The study also shows that Airbnbs in Toronto and other major cities have proven to be very profitable, with Airbnb hosts in Toronto, Montreal and Vancouver acquiring $430 million in collective revenue in 2016.
The prospect of a small number of hosts owning multiple properties and motivated by large profits can be problematic, Wieditz explained.
“This concentration of Airbnb inventory in fewer and fewer hands, so to speak, is what causes a lot of the disruptions in the city,” Wieditz said. “It is what causes the problems in the rental market, in terms of the availability of units, but also that’s what causes a lot of the disruptions in neighbourhoods where you end up with party houses.”
Post City reported this past August on a multi-listing Airbnb host in midtown Toronto who has garnered complaints from local resident Lisa Sabato about a number of issues, from stability and affordability to late-night parties.
In addition, creating problematic “party houses” is well documented in areas such as Markham. In that town, yellow school buses filled with party-goers have reportedly showed up to short-term rental properties, where Airbnbs are consuming much-needed property downtown.
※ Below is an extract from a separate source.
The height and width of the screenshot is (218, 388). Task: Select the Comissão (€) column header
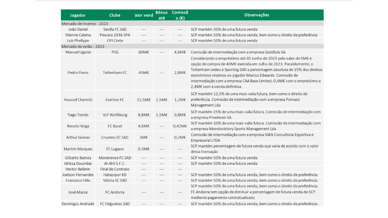coord(180,15)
According to a 2017 report by Ryerson City Building Institute and Evergreen, the vacancy rate in downtown Toronto is around 1.4 per cent, far below the healthy rate of three per cent. Seventy per cent of commercial Airbnb listings are located in 10 downtown neighbourhoods, which compounds the vacancy issue.
However, there appears to be little incentive for landlords to place their property on the long-term market. A full-time host only needs to rent a unit for half a year to make what a traditional landlord would make in a year on the long-term market, according to AirDNA.
As well, Airbnb landlords are able to skirt regulations such as the Residential Tenancies Act and hotel industry regulations.
“People can make a lot more money in an unregulated shadow economy where their money is not being tracked,” said Wieditz.
The Ryerson report states that Toronto needs at least 8,000 new rental units per year to get to a healthy vacancy rate.
If city regulations are enforced, the report estimates that 3,200 short-term rental properties would not meet the regulations and thus be put back on the market, providing “immediate relief to the Toronto area’s low vacancy rate.”